Lunedì il primo ingresso a Pegli, ieri la firma sul contratto che per i prossimi tre anni lo legherà al Grifone, oggi la presentazione ufficiale davanti alla stampa.

La prima settimana del neo direttore generale del Genoa, Giorgio Perinetti, è stata ricca di tappe significative. Eppure il lavoro che lo attende sarà ben più impegnativo di quello svolto in queste prime ore: "Le mie motivazioni sono forti - ha affermato Perinetti - ho accettato l’incarico con entusiasmo, sicuro di poter dare il mio contributo al futuro del club.

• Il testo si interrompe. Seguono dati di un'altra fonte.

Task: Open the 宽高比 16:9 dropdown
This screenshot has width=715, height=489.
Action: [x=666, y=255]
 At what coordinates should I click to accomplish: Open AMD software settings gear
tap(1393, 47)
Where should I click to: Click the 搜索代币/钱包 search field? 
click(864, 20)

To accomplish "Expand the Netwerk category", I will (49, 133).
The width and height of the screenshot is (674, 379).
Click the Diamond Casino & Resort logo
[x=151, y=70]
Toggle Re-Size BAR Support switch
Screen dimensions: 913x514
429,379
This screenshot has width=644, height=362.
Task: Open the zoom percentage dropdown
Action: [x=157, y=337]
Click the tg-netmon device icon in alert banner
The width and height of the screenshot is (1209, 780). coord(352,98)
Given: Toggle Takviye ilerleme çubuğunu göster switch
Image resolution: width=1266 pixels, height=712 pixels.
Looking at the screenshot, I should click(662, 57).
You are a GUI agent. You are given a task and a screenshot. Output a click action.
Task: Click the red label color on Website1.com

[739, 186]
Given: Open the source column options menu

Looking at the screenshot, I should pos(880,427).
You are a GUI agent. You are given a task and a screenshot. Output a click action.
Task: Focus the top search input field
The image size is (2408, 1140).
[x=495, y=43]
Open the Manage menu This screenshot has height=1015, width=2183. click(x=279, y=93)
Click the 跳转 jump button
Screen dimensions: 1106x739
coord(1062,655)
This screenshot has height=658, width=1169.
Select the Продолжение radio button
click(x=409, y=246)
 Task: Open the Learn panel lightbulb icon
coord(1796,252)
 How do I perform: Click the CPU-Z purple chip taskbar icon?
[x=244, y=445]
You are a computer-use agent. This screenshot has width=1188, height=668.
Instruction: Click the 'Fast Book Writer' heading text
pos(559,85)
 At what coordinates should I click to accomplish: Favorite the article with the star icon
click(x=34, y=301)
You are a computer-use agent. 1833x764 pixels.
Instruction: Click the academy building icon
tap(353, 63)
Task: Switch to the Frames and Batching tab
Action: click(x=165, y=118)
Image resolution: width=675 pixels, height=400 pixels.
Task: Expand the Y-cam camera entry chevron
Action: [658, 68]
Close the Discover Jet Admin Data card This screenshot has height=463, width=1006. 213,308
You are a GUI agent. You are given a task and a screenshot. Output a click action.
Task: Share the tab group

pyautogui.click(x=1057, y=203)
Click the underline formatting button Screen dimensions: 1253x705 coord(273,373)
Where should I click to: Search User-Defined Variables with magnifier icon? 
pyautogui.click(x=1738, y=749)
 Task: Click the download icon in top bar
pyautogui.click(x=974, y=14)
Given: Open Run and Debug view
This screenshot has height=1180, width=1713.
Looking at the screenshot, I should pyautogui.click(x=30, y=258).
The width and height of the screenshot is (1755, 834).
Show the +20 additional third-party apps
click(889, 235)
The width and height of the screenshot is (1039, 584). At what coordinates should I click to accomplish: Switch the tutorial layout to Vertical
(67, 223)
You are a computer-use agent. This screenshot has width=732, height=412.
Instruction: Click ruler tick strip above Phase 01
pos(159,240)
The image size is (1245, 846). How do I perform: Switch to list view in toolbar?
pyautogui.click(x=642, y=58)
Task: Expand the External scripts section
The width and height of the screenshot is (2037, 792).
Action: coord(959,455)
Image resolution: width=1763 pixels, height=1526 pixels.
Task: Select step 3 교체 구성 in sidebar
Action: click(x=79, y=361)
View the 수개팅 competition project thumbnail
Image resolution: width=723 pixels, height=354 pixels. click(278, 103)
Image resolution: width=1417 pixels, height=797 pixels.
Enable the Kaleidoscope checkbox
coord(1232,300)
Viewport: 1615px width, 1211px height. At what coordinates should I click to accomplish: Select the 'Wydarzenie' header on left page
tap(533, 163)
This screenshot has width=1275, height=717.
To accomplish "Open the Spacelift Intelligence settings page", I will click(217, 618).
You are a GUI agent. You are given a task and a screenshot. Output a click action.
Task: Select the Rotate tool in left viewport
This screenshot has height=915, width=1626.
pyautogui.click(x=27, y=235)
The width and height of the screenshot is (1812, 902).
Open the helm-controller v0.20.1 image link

In questi primi giorni ho avuto modo di farmi una prima idea dell'ambiente rossoblu e devo ammettere che ho visto un gruppo coeso, che nonostante le difficoltà ha tutte le intenzioni di uscire al più presto da questo momento negativo".

Perinetti ha poi svelato come in qualche modo il club più antico d'Italia fosse nel suo destino: "La prima volta che sono andato allo stadio avevo undici anni. Andai a vedere Lazio-Genoa all'Olimpico. Quando Preziosi mi ha chiamato gli ho detto subito sì. Per me è un grande onore lavorare per lui e per il Genoa. Spero di ricambiare la fiducia che mi è stata concessa".

L'esperto dirigente sa che il lavoro che lo attende sarà gravoso fin da subito  ma è altrettanto consapevole che per risollevare il Grifone servirà il contributo di tutte le sue componenti: "Il mio impegno sarà a 360°, come è sempre stato nella mia carriera. Il Genoa ha una classifica difficile ma del tutto immeritata. Tutto l'ambiente ha mostrato di avere un grande senso di appartenenza a questi colori, mister Juric è un tecnico motivato e propositivo ma per uscire da questo momento ci vuole una società forte e presente, oltre ad una tifoseria coesa".